Fish/Shellfish Research and Management - Fish/Shellfish Research
Date Published: May 2013
Number of Pages: 69
Publication Number: FPA 13-04
Author(s): Josh Weinheimer
Juvenile salmonid monitoring in central Hood Canal, Washington began in 2002 on the Hamma Hamma River and in 2007 on the Duckabush River. This work has been a collaborative project between the Washington Department of Fish and Wildlife (WDFW), Long Live the Kings (LLTK), and the Northwest Fisheries Science Center’s (NWFSC) Manchester Research Station.

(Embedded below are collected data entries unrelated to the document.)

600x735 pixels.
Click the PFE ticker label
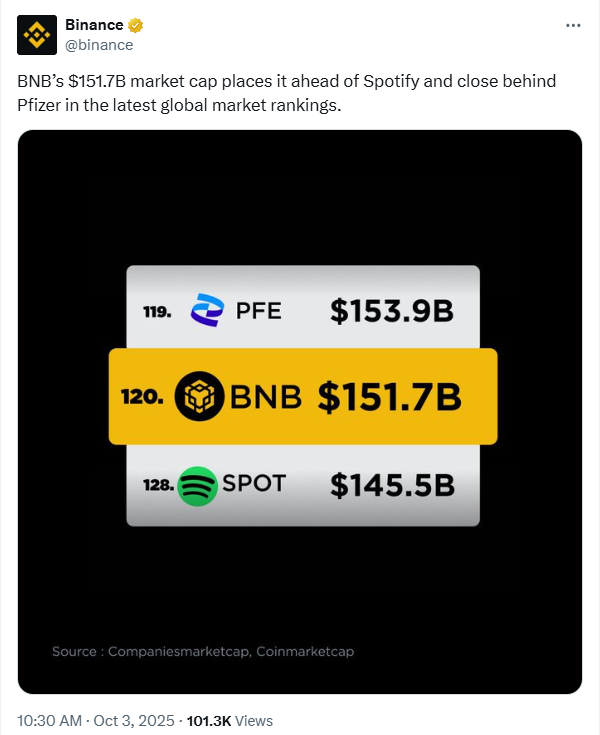click(258, 312)

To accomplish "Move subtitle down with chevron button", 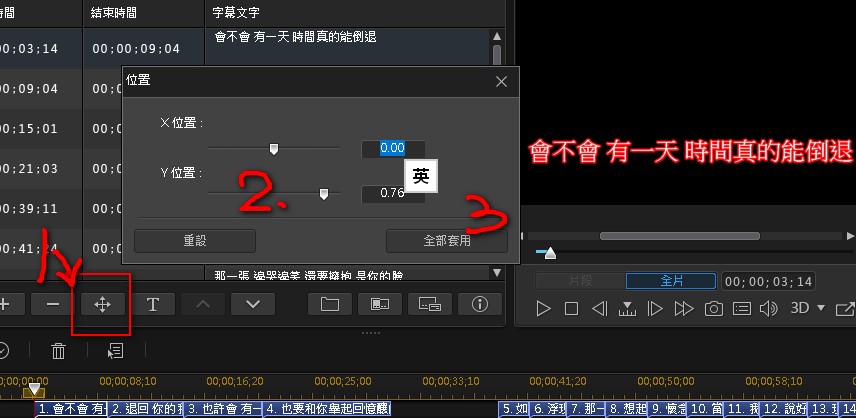I will pyautogui.click(x=252, y=304).
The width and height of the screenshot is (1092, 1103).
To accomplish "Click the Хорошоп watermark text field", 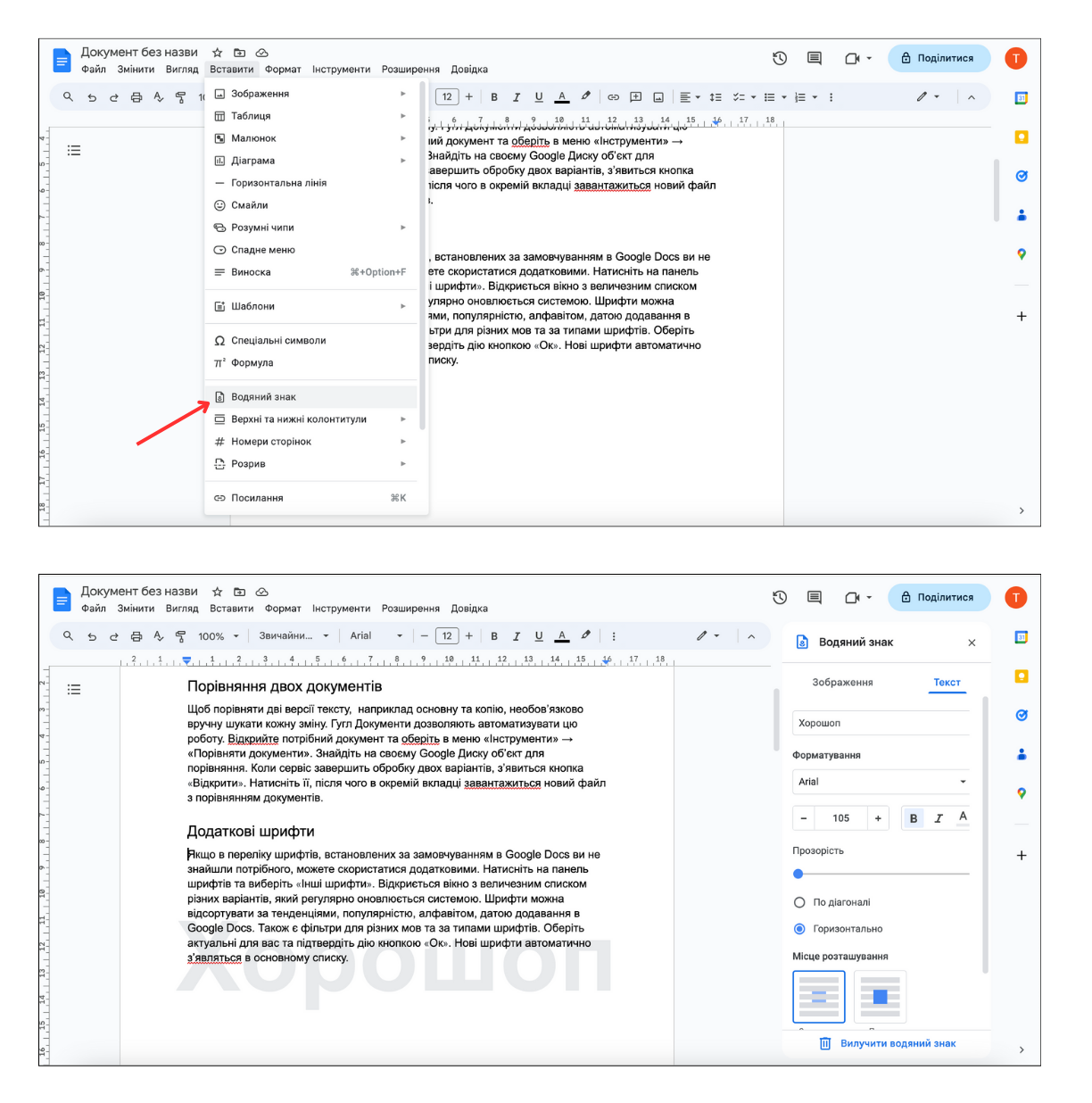I will pyautogui.click(x=881, y=723).
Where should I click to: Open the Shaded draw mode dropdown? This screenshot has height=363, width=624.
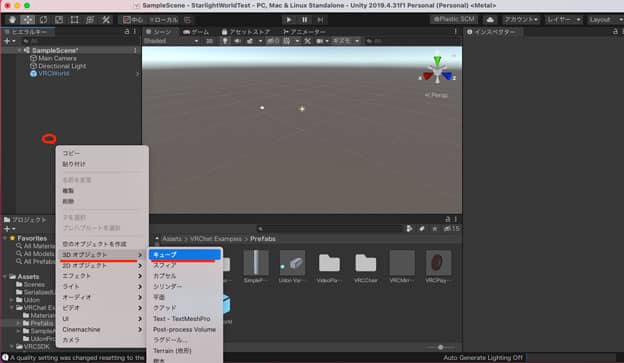(171, 41)
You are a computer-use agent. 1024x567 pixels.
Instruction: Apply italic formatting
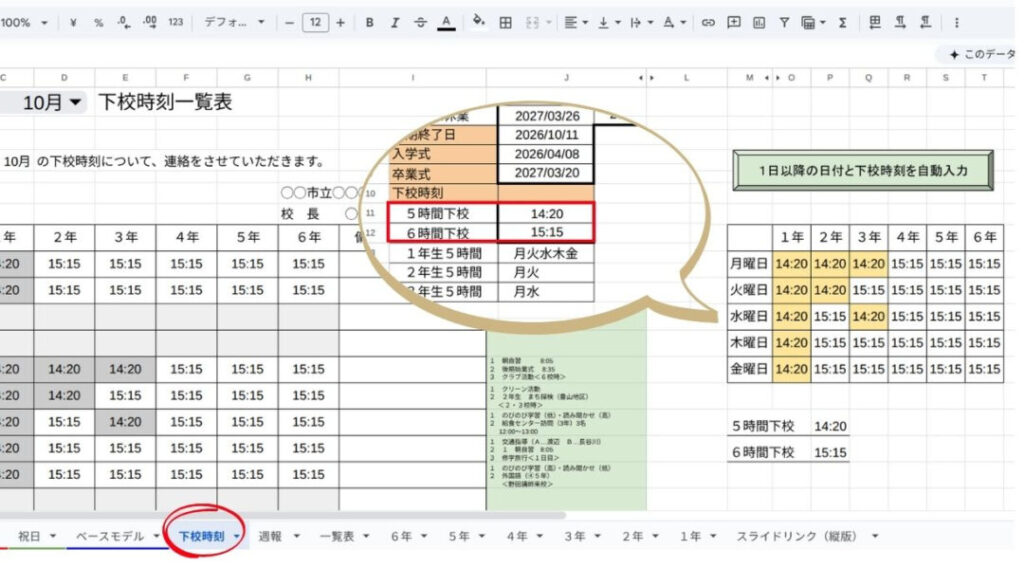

This report describes the juvenile abundance, egg-to-migrant survival, and outmigration timing of Chinook, chum and pink salmon. We also derived independent estimates for summer and fall chum salmon stocks in these watersheds via molecular genetic analysis. In addition, coho salmon and steelhead smolt abundance estimates were derived for the Duckabush. Duckabush River
A floating five-foot screw trap was located at river mile 0.3 (0.48 rkm) and operated by WDFW from January 10 to July 9, 2012. The abundance of juvenile summer chum salmon was over six times larger than fall chum (Table 1). Egg-to-migrant survival for summer and fall chum salmon ranged between 15.2% and 1.3%. The peak of the summer chum outmigration occurred 6 weeks earlier than the peak of the fall chum outmigration. Abundance of juvenile Chinook salmon was estimated to be 2,788 sub-yearlings with an egg-to-migrant survival of 22.3%. Abundance of juvenile pink salmon was over 14 times larger than estimates from 2008 and. The 2012 season marked the first season that abundance of yearling coho (7,082) and steelhead (2,299) were estimated. Hamma Hamma River
A floating eight-foot screw trap was located at river mile 0.5 (0.8 rkm) and operated by LLTK from January 30 to July 9, 2012. Juvenile fall chum salmon abundance was 3 times larger than the summer chum salmon abundance (Table 1). Egg-to-migrant survival averaged 0.9% for the fall stock and 2.7% for the summer stock. Abundance of juvenile Chinook salmon was estimated to be 12,306 sub-yearlings with an egg-to-migrant survival of 1.8%. Abundance of juvenile pink salmon was estimated to be 49,314 with an egg-to-migrant survival of 0.7%.